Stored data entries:
::::::::::

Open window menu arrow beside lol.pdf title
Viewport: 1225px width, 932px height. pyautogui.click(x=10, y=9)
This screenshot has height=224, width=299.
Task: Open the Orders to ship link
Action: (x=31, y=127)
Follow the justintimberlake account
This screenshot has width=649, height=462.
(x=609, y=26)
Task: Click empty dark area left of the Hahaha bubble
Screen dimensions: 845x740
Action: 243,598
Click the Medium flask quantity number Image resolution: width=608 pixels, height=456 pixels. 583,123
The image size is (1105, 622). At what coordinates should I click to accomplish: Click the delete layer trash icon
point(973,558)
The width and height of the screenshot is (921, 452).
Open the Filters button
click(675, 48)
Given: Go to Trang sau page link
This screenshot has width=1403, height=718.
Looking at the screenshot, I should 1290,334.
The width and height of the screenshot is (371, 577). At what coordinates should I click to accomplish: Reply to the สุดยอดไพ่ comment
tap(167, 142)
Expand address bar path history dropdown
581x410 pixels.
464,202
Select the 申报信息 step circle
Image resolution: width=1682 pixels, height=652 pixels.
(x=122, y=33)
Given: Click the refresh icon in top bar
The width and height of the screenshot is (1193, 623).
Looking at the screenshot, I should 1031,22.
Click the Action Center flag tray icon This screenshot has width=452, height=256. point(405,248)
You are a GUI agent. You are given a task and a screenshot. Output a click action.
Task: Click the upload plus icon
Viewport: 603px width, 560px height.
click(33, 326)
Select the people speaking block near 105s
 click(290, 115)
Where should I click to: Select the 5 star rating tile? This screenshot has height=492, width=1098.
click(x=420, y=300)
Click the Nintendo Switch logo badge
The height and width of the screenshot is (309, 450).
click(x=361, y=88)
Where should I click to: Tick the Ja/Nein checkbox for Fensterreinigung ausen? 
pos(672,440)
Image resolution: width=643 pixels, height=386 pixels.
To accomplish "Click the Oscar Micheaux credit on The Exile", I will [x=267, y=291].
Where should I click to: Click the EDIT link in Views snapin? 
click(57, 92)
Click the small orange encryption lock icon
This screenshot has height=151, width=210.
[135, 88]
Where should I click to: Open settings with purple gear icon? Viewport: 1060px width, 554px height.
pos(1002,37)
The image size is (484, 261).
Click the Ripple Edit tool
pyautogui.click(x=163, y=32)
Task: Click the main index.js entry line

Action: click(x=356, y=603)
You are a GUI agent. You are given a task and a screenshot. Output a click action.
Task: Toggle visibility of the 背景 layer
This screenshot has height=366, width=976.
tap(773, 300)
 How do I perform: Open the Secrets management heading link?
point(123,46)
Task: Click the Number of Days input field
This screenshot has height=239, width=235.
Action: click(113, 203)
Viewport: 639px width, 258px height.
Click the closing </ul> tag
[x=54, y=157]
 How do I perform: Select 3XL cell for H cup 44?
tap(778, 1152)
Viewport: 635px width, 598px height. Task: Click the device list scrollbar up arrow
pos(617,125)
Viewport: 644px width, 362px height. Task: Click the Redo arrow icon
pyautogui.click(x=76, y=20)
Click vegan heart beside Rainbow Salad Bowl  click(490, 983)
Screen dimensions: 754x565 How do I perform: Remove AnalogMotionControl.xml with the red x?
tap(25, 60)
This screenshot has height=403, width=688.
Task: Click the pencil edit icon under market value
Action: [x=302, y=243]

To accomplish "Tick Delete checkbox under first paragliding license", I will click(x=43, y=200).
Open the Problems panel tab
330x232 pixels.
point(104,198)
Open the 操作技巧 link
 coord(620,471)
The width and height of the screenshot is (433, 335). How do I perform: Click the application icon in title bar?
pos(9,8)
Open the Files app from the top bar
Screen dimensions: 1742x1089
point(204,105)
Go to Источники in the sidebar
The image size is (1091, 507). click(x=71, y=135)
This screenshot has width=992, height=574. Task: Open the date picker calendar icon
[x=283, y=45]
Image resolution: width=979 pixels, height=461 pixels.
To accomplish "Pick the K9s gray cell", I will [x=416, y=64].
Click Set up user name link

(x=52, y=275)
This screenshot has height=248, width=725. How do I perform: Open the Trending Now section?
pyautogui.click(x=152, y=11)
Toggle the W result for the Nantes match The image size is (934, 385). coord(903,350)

::::::::::

• _EXERCISE DIRECTIONS_
How many lines in the items above contain the word "dimensions"? Reply with the number alone.

• _RESULT BELOW_
3